More than a century after the British expansion into Americas, a certain trading enterprise, by the name of the East India Company, started trading operations with China. Chinese tea was in great demand in Britain. But unfortunately Britain had nothing to offer China. This was a highly sophisticated, cultured civilization that had no use of the white man or anything that he had to offer. Until someone in the British camp thought about Opium.

And then began another systematic decay of an erstwhile well-organized, mature society. Trade imbalances swung the reverse way and demand for opium far outweighed the demand for tea. Chinese youth found themselves caught in a vicious cycle. Opium brought about their economic ruin. To escape mental trauma they indulged in more opium. Finally, the British used opium itself as a pretext to put the final nail into the coffin of the Chinese nation. The Opium Wars themselves are well documented in history.

In both these incidents, there are certain distinctly similar traits. A highly advanced, industrial, capitalist society, driven by its socio-economic urge for higher profits and larger markets or resources, approaches a society that is industrially less advanced but socio-economically mature and independent.

A full fledged armed conflict at the first instance is avoided. Rather the aggressor resorts to subversive ways of weakening the foundations of the society - by intoxicating (decapitating) the youth or making the society economically weak or unbalanced through artificial means.
For a long time, the incumbent society is not aware of the big picture. People react in knee jerk ways, lacking long term vision and trying to escape from the situation. There is both a lack of coordinated efforts and a willingness to take up responsible decisive actions for the entire society. By the time this subversion is uncovered and the aggressed society cries foul it is too late. Its youth are caught in a mire of apathy and intoxication. The social structure is crumbling. A small extra nudge from outside and the entire nation falls in front of the aggressors like a house of cards.

I know your are wondering by now that we are neither Red Indians nor Chinese. We have intoxication and drug addiction but neither is as widespread. We live in a much equitable world order where no nation aggresses another nation just like that - unless it is in the middle-east or is Afghanistan or Libya, Sudan. Then too, colonialism as such is a word of the past. And finally, India is an emerging economic superpower and our youth are anything but intoxicated on a mass scale like the red-Indians or the Chinese.

But this is not about opium or alcohol intoxication. Wish it were that simple. Then it would be much easier to fight. But this is much more subtle. So subtle that even though I can feel this aggression, I cannot identify the aggressor, cannot point out the subversion or the modus operandi.

I only see the symptoms - the early signs of the oncoming disease. A growing apathy of the youth for anything other than concerning themselves, an increasing desire to escape from the present, absolute unwillingness to confront issues, an inability to see the long term, lack of compassion for the society and vision.

I conclude by putting things into context. I live in Pune – christened as the Oxford of the East. A student city – its economy and social-ecosystem dictated by the youth. Pune is alive, happening, culturally active, politically aware. Or is it? I am trying hard to belive it is. I look around for symptoms of life.

In the pubs and bars of pune, amidst loud music and partying, I strain hard to hear someone planning something for the street children of the city. In the posh multiplexes I look hard for young boys and girls gathering to spread social awareness on AIDS. On college campuses and canteens I try to eavesdrop on discussions on trying out radical and brave new ideas or new technology.

But I hear nothing. The words that I am trying to hear, the ideas that I am trying to listen to, the awareness campaigns, students movements, cultural activities, that I am dying to see, are not there. In there stead is just plain apathy, mental languor and a desire to escape to reality by any means. It just reminds me of opium and fire-water. And I fear that history is about to repeat herself – albeit in a completely new way.

——————————

**ASSIGNED TASK**. Write out the portion of the passage above on opium and youth apathy that begins at "A full fledged" and stops after "house of cards.", matching its wording and punctuation.

——————————

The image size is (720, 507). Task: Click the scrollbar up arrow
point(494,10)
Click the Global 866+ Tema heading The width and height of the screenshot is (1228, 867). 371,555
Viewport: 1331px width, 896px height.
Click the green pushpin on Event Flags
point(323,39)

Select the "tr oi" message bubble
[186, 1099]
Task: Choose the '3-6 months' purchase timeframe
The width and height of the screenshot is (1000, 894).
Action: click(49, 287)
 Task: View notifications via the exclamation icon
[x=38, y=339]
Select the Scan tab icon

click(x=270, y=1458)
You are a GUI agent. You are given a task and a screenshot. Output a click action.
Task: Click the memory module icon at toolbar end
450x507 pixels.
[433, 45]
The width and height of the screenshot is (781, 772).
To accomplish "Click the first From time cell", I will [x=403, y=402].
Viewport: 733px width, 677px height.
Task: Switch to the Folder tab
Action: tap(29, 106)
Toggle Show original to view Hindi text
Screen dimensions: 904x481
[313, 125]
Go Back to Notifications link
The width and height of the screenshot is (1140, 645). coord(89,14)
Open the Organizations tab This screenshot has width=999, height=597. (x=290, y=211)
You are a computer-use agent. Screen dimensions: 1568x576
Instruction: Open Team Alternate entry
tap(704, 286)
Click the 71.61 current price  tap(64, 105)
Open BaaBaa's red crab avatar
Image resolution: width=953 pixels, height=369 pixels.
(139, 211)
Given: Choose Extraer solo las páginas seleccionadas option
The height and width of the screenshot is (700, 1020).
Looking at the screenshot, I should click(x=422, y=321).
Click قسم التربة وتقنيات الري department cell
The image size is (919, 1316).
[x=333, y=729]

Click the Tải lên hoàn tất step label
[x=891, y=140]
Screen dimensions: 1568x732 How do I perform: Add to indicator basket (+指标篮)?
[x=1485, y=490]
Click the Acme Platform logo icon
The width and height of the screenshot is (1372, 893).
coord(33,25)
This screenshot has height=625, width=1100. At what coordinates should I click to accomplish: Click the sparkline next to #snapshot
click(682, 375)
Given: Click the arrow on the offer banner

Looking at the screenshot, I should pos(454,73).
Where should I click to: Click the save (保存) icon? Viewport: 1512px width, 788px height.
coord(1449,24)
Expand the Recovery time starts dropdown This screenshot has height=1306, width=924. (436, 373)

——————————

**SOLUTION TO THE PROBLEM**.
A full fledged armed conflict at the first instance is avoided. Rather the aggressor resorts to subversive ways of weakening the foundations of the society - by intoxicating (decapitating) the youth or making the society economically weak or unbalanced through artificial means.
For a long time, the incumbent society is not aware of the big picture. People react in knee jerk ways, lacking long term vision and trying to escape from the situation. There is both a lack of coordinated efforts and a willingness to take up responsible decisive actions for the entire society. By the time this subversion is uncovered and the aggressed society cries foul it is too late. Its youth are caught in a mire of apathy and intoxication. The social structure is crumbling. A small extra nudge from outside and the entire nation falls in front of the aggressors like a house of cards.